Jornal de Lousada (JL): Como surgiu este gosto que tens pelo canto, em geral, e pelo Fado, em particular?

Melanie dos Santos (MS): É uma história muito engraçada. Desde sempre que gostei de cantar. O fado surgiu porque a minha mãe também cantava e tocava umas coisas à viola – mas não gostava de fado. Um dia fizeram-lhe um convite para ela fazer um espectáculo lá na terrinha. Na altura, como eu gostava muito de cantar disse-lhe que também queria ir e ela ficou muito assustada, mas disse: «Vais e cantas umas coisas comigo!» e eu disse: «Não, mãe. Eu quero é cantar um fado!”. Tinha 11 anos. Na altura, como a minha mãe não cantava fado, ensinou-me umas quadras que ela sabia – as únicas que ela sabia – e lá participei nesse espectáculo. As pessoas gostaram – não sei se gostaram da minha voz ou se me acharam piada por ser muito pequeni­na – e, a partir daí, nunca mais parei. Entrei em concursos, espectáculos, gra­vei o meu primeiro CD com 13 anos e com 14 já estava a ir para o estrangeiro.

JL – É fácil ser fadista?

MS: No Porto, não. Se calhar em Lisboa, é, porque há muito mais oportunidades. No Porto, é muito complicado. Até porque há muito poucas casas de fado. E se calhar as pessoas no Porto não dão tanto valor aos artistas que têm na cidade, porque só o que está em Lisboa é que é bom. Mas com muito esforço e com muito trabalho, consegue-se chegar a algum lado. Mas ser fadista, hoje em dia, está na moda.

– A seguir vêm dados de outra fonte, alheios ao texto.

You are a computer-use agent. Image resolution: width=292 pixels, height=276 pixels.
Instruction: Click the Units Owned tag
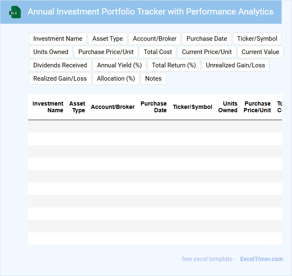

JL – O que é preciso ter para se ser fa­dista?

MS: Eu acho que nasce connosco. É pre­ciso também algum trabalho, é preciso ouvir muito, é preciso encontrar o nosso estilo, mas eu acho que tem que nascer connosco. Acho que uma fadista consegue cantar qualquer tipo de música. Enquanto que ao contrário – um cantor de outro estilo tentar cantar o fado – já é um bocado mais complicado.

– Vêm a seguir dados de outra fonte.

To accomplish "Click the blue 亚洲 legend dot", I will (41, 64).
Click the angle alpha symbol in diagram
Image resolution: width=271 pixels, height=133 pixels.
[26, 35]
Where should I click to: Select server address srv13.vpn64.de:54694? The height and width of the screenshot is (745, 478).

JL – E já tentaste outro estilo?

MS: Em casa, na banheira (risos). Se calhar um dia talvez experimente ou­tro tipo de música, mas o que eu gosto mesmo é o fado.

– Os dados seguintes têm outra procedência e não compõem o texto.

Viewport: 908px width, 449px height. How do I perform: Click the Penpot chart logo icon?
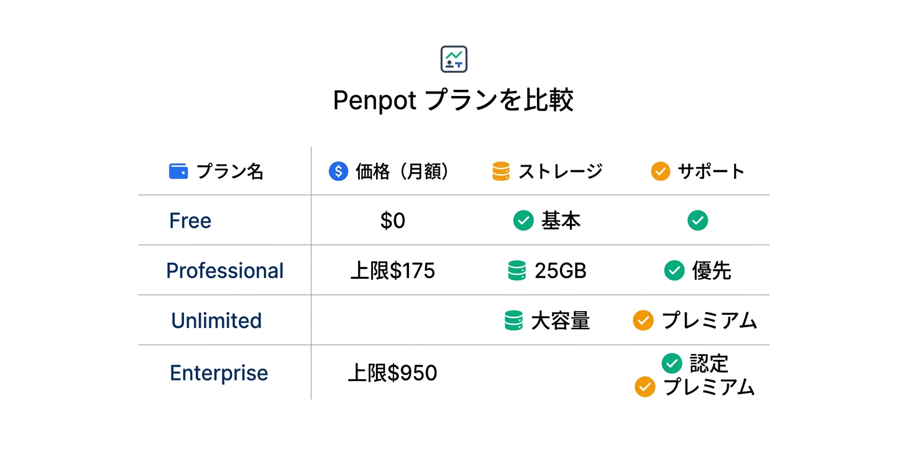tap(453, 59)
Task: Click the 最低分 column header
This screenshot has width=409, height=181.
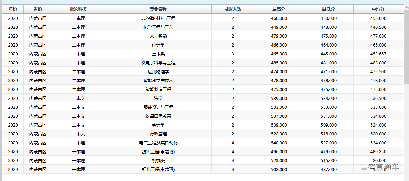Action: [x=328, y=9]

JL – E consegue-se ganhar muito di­nheiro numa carreira como fadista?

MS: Com muito trabalho. Mas muito dinheiro não digo. Se calhar, há quinze anos, ganhava-se muito dinheiro no fado, mas agora como o fado está na moda e têm aparecido muitos e muitas fadistas fica um bocado mais complicado, mas com trabalho julgo que se vai lá.

JL – Quais os momentos mais mar­cantes da tua carreira?

MS: Talvez quando estive no Coliseu do Porto, no Coliseu de Lisboa, na Casa da Música e no Centro Cultural de Belém (CCB). Mas destacaria os Coliseus em particular, porque são salas muito grandes. Quando atuei nos Coliseus tinha 13/14 anos e foi num concurso. Na altura, fui muito destemida, não me preocupei, não estava nada nervosa quando entrei, mas se fosse hoje pensava duas vezes. Teria ido na mesma, mas ia muito a medo, porque são salas muito grandes e é uma res­ponsabilidade acrescida. Mas tive a sor­te de ficar em primeiro lugar. Foi um momento muito bom, porque a sala estava cheia e, pronto, é “O Coliseu”, ou seja, das salas mais bonitas e mais em­blemáticas do nosso país.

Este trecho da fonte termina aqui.